— Problem description —
With the line containing "Configurar cookies sin aceptar (147, 2467)" as the start and the line containing "Riesgo de suspensión de la administración de" as the end, transcribe that span of the entries below exactly, including both.

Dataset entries
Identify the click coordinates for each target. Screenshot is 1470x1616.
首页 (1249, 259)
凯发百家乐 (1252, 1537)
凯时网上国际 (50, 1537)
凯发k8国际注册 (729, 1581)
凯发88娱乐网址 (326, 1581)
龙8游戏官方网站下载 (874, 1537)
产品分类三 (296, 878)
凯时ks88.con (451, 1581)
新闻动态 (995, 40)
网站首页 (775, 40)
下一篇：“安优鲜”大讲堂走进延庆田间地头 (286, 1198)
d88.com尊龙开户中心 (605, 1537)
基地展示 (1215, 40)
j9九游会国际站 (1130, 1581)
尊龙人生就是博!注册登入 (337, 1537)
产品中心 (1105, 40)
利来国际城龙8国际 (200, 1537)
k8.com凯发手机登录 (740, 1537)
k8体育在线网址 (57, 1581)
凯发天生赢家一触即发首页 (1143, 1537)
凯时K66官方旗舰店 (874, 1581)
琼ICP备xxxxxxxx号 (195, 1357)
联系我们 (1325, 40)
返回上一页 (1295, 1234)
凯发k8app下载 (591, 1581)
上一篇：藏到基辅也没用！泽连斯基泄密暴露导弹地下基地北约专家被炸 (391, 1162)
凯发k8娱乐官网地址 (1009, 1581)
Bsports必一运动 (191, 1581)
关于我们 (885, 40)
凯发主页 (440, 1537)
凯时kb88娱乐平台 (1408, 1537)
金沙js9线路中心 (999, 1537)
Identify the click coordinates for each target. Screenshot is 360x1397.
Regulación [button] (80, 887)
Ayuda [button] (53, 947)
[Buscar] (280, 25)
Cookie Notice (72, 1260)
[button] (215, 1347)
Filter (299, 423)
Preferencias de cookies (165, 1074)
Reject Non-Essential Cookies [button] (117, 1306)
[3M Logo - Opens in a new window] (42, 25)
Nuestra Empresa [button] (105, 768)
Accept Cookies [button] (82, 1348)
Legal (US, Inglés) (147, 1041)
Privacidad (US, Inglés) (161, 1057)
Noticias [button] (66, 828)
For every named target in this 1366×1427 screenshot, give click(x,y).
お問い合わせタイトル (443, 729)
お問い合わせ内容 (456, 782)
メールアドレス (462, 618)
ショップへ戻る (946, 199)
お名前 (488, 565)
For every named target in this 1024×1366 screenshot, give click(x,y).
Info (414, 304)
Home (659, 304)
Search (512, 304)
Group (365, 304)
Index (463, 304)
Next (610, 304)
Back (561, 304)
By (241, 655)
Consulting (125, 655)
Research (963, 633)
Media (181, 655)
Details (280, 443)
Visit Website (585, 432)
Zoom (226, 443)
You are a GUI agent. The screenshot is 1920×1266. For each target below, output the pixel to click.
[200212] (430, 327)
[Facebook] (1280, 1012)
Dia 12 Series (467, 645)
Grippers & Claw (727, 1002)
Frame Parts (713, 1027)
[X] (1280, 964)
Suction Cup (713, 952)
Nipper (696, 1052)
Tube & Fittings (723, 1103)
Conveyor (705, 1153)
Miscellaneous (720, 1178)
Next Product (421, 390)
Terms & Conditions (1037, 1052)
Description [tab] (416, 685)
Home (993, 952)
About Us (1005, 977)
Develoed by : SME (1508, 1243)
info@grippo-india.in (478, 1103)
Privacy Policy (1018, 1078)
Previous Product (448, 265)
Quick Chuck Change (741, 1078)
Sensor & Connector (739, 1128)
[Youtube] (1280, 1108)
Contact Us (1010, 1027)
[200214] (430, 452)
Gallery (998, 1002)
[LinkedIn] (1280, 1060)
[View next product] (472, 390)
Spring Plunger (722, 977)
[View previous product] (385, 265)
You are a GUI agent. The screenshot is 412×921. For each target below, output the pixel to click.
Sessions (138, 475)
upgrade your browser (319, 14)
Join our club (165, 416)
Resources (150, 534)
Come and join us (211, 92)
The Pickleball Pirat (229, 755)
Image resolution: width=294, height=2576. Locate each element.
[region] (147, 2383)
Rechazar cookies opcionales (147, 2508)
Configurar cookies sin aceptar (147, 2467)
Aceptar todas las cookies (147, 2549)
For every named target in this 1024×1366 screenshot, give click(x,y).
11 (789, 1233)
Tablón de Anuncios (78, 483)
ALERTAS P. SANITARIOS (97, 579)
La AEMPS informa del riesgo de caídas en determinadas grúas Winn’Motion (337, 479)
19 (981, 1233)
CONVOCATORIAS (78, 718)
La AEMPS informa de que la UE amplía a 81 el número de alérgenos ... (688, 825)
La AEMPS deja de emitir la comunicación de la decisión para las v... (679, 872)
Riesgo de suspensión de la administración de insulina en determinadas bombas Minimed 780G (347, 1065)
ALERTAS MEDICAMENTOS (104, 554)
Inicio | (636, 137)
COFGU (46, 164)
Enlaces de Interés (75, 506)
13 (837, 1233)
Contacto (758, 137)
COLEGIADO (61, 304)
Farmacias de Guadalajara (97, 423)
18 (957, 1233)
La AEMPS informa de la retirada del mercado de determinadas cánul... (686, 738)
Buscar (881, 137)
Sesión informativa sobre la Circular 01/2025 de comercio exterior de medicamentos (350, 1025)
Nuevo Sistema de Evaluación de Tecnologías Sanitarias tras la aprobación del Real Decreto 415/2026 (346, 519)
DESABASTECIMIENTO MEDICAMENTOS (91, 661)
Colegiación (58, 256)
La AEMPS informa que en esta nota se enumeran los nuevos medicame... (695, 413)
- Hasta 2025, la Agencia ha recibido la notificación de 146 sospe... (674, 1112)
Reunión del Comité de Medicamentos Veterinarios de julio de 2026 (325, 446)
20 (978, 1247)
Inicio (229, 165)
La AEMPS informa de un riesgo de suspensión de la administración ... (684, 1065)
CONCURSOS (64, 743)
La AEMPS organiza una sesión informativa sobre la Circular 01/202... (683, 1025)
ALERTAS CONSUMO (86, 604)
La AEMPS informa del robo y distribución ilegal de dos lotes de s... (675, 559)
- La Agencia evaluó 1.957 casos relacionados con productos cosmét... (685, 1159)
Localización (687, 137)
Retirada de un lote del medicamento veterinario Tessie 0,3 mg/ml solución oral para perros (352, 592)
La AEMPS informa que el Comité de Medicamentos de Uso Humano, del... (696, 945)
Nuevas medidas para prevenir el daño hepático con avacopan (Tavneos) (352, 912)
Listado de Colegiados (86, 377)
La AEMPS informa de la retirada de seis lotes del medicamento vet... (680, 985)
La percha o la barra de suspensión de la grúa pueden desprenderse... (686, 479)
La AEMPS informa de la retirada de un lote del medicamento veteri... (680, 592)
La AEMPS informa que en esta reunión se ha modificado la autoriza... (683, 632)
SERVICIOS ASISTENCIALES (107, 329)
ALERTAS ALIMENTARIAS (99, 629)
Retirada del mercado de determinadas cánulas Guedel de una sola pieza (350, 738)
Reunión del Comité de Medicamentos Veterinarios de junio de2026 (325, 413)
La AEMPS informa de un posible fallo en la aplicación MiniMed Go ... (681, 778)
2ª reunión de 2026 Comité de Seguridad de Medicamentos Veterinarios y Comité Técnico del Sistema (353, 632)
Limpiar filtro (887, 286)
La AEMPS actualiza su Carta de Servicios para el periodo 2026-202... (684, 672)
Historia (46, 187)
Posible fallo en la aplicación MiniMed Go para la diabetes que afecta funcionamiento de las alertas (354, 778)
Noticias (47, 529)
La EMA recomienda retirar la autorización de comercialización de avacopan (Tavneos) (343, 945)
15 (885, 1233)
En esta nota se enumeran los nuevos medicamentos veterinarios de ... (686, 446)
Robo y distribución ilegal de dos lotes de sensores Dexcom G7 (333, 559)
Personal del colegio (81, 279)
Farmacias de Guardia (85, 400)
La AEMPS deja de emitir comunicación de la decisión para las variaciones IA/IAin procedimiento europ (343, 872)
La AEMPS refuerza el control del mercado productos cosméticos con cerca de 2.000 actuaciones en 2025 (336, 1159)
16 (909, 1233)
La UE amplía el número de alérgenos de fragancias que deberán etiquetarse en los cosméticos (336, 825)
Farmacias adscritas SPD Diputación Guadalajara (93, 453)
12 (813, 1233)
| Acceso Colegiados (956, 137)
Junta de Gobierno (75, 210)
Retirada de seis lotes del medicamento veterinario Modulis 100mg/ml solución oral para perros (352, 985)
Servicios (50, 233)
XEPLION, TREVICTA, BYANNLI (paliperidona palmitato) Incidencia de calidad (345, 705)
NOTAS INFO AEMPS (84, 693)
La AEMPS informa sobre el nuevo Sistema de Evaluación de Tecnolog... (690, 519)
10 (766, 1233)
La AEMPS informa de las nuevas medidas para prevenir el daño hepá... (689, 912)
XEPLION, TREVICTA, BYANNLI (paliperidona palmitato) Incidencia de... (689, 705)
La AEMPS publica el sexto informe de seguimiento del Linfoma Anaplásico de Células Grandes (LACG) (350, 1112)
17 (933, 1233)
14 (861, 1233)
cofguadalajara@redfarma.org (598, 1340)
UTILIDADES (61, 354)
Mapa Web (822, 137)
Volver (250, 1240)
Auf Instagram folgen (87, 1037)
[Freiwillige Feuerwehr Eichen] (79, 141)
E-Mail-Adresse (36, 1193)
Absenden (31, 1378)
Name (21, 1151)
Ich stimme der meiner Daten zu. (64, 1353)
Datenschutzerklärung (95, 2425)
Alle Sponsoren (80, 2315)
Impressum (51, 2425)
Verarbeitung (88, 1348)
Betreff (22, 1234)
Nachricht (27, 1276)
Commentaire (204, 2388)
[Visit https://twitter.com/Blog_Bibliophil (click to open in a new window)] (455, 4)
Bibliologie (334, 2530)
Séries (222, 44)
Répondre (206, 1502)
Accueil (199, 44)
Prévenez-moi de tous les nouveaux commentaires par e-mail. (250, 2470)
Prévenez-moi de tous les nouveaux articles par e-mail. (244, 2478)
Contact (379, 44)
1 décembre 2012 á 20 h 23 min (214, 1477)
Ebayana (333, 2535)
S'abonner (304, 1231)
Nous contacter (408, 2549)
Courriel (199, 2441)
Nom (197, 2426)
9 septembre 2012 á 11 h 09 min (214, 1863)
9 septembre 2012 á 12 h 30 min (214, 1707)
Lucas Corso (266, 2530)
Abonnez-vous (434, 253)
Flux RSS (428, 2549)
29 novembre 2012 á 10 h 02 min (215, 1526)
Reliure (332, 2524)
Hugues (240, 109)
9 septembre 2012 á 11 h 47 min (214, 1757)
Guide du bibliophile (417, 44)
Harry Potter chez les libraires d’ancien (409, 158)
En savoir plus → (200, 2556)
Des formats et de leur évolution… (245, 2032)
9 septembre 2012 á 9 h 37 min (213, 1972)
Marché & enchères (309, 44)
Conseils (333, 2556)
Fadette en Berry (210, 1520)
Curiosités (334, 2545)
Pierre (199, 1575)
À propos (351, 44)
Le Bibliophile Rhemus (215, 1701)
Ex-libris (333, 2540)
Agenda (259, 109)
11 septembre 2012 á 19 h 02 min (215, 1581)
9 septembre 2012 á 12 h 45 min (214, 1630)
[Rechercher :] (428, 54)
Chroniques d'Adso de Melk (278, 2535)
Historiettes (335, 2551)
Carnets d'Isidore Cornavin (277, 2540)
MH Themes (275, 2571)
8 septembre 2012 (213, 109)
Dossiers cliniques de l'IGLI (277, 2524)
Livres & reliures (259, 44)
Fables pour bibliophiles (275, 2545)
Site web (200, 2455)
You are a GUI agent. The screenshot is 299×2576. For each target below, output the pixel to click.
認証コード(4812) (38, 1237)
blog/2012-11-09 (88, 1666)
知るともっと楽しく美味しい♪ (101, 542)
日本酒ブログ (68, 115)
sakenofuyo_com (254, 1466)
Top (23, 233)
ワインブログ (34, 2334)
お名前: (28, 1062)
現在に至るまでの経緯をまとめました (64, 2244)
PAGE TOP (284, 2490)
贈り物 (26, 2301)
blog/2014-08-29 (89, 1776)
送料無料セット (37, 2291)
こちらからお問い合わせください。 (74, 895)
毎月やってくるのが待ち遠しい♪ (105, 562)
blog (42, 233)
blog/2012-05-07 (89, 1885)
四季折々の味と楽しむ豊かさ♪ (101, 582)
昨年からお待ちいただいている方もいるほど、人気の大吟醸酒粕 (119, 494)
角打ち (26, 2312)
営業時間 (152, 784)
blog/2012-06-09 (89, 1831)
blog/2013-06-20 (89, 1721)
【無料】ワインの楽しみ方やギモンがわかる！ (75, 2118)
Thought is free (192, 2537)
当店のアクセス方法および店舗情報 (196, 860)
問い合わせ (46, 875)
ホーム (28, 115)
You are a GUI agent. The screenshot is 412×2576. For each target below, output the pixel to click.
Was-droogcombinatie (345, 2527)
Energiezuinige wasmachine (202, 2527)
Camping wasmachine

— Exercise result —
Configurar cookies sin aceptar (147, 2467)
Aceptar todas las cookies (147, 2549)
For every named target in this 1024×1366 screenshot, give click(x,y).
11 (789, 1233)
Tablón de Anuncios (78, 483)
ALERTAS P. SANITARIOS (97, 579)
La AEMPS informa del riesgo de caídas en determinadas grúas Winn’Motion (337, 479)
19 (981, 1233)
CONVOCATORIAS (78, 718)
La AEMPS informa de que la UE amplía a 81 el número de alérgenos ... (688, 825)
La AEMPS deja de emitir la comunicación de la decisión para las v... (679, 872)
Riesgo de suspensión de la administración de insulina en determinadas bombas Minimed 780G (347, 1065)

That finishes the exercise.